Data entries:
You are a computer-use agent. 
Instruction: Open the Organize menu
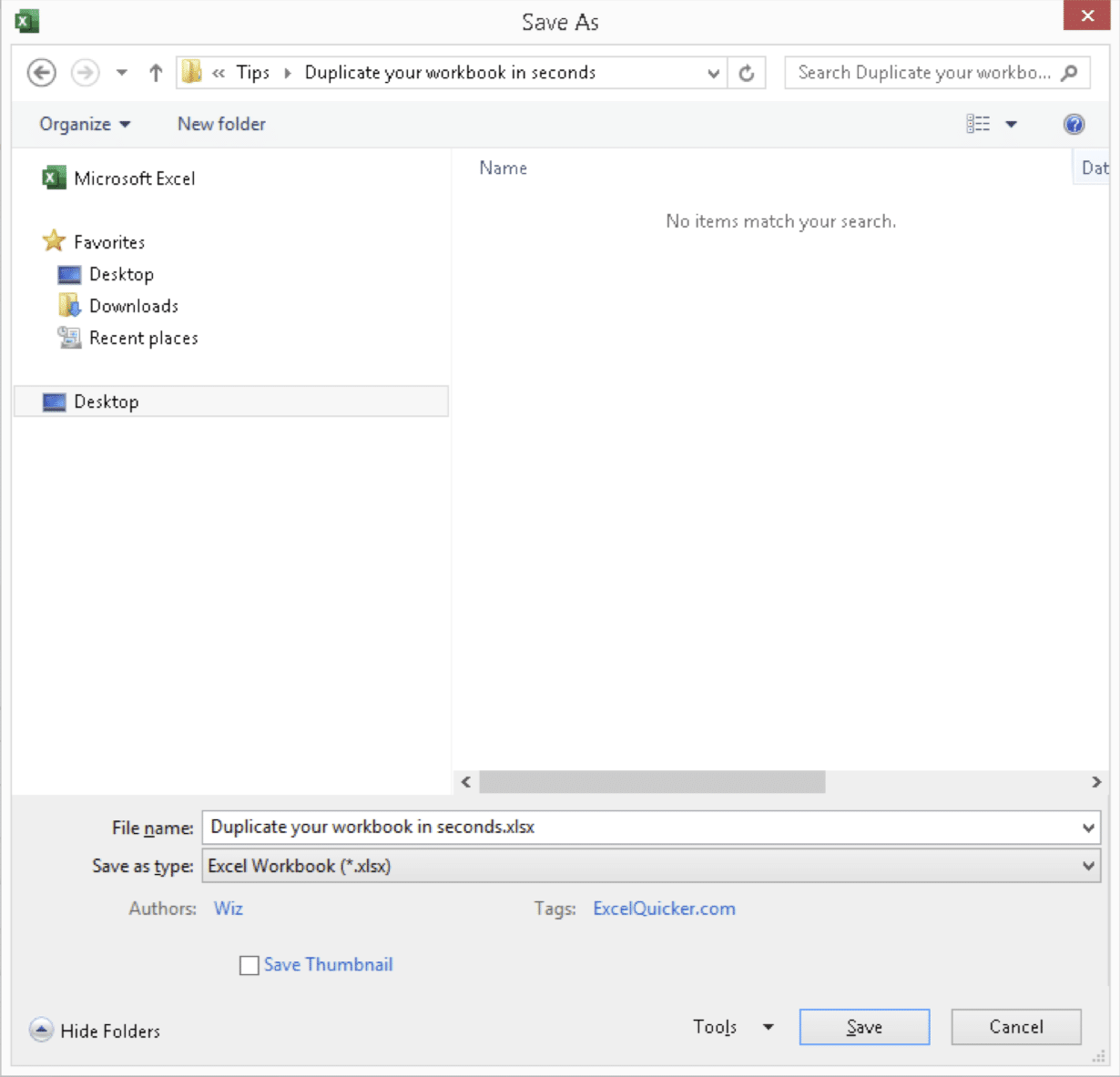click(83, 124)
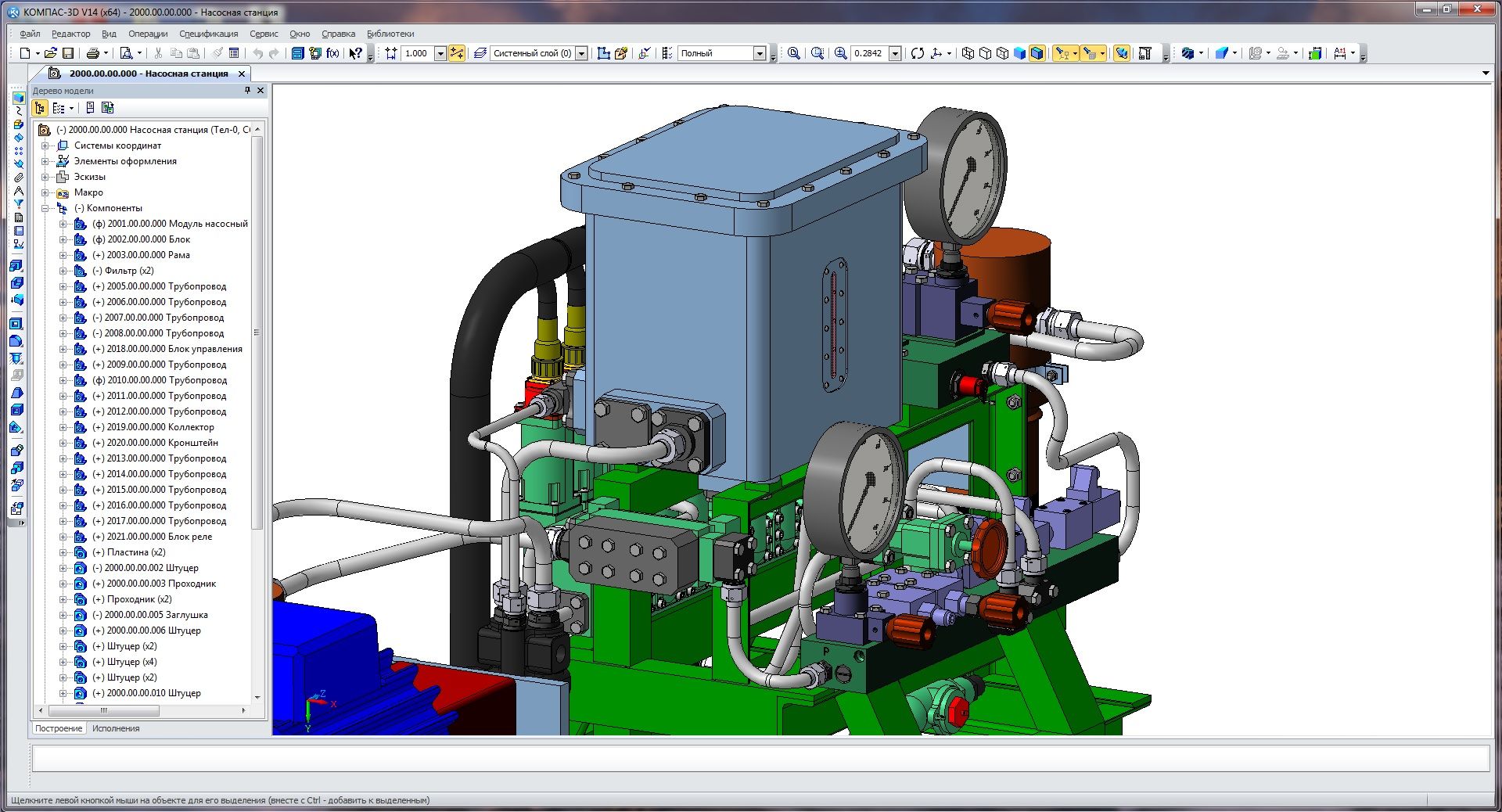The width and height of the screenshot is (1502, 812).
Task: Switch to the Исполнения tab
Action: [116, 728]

Work order:
Output the records above exactly, omitting the pictures.

Answer for the task:
You are a computer-use agent. 
Instruction: Open the Organize menu
click(83, 124)
The width and height of the screenshot is (1502, 812).
Task: Switch to the Исполнения tab
Action: [116, 728]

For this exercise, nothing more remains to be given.